Since the trophy's value makes front page news, the Beagle Boys are aware of it, and seek to enter the soccer tournament as well, but since they are out of shape and do not know anything about soccer, they resort to cheating. A series of sports news montages are shown how the soccer tournament has been progressing. When the Beagles see the Greenbacks won the semifinals, they think Goofy is a problem and kidnap him. The team is disheartened by the loss of their team captain, but resolve to go on without him. Despite the excellent playing by the team members, the Beagle Boys engage in their cheating and a nearsighted referee keeps declaring the Beagles' goals legit, ending the first half with a score of 10–0. Back at the hideout, Goofy is firmly tied to a chair although he attempts to cleverly escape. As one of the Beagle Boys' is watching TV, Goofy removes a sock and uses his bare foot to grab a knife. The knife almost slips but Goofy uses his toes to catch it - before alerting the goon. Goofy quietly escapes the Beagles' hideout and gets to the field for the second half, which encourages the Greenbacks into incredible playing that not even the Beagles' cheating can counter, causing a comeback of 10–10.

When the enraged Beagles resort to outright physically assaulting Goofy, Scrooge finally makes the referee wear his glasses, causing the referee to cry foul and set up a penalty shot. The field is cleared save for Goofy and the Beagles' goalie, but Goofy is still dizzy from the beating he is trying to regain his balance. The Beagles' captain secretly places a bomb in the ball, and orders a Beagle to push the red button on the detonator when Goofy is ready to take his shot. The Beagle is so uneducated that he keeps pushing the green button, causing Sport Goofy to easily make the penalty goal past an overconfident goalie, thus the Greenbacks win 11–10. All of Duckburg rejoices except for the Beagles, whose angry captain pushes the red button causing the ball to explode and send all the Beagle Boys into a waiting police van. Now that Scrooge has his trophy back, he donates it to the Duckburg Museum (after making sure it's tax-deductible), and joins the McDuck Greenbacks in their championship photo.

==Voice actors==
- Tony Pope - Sport Goofy
- Will Ryan - Scrooge McDuck, Jeeves, Beagle Boy #2, and Gyro Gearloose
- Russi Taylor - Huey, Dewey, and Louie, Grandma Duck, and TV Chef
- Jack Angel - Beagle Boy #1
- Philip Proctor - Beagle Boy #3, and Museum Curator
- Chick Hearn - The Announcer

==Production==
Sport Goofy In Soccermania was the first original Goofy cartoon produced since Freewayphobia and Goofy's Freeway Troubles in 1965. Production on the short was announced in 1985 by Ed Hanson, Vice President of Disney Animation, alongside the announcement of what would become The Prince and the Pauper.

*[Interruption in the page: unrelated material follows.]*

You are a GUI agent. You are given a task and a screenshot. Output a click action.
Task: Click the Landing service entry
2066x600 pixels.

Soccermania also marks the first time Russi Taylor voices Huey, Dewey, and Louie (taking over the role from Clarence Nash) and Grandma Duck (taking over the role from June Foray). Soccermania is one of the few Disney cartoons of the time where Uncle Scrooge wasn't voiced by Alan Young, but instead was voiced by Will Ryan.

Joe Ranft and Tad Stones wrote the story. Ranft went on to work for Pixar (and eventually returned to Disney when Pixar was contracted to do films for them), while Stones went on to work at Walt Disney Television Animation, which was concurrently in production on DuckTales, another pairing of Uncle Scrooge and his nephews. Sport Goofy In Soccermania was also the first piece of Disney animation upon which Kevin Lima, future director of A Goofy Movie, would work. During Goofy's dream sequence, moments of the 1946 short, Double Dribble, can be seen.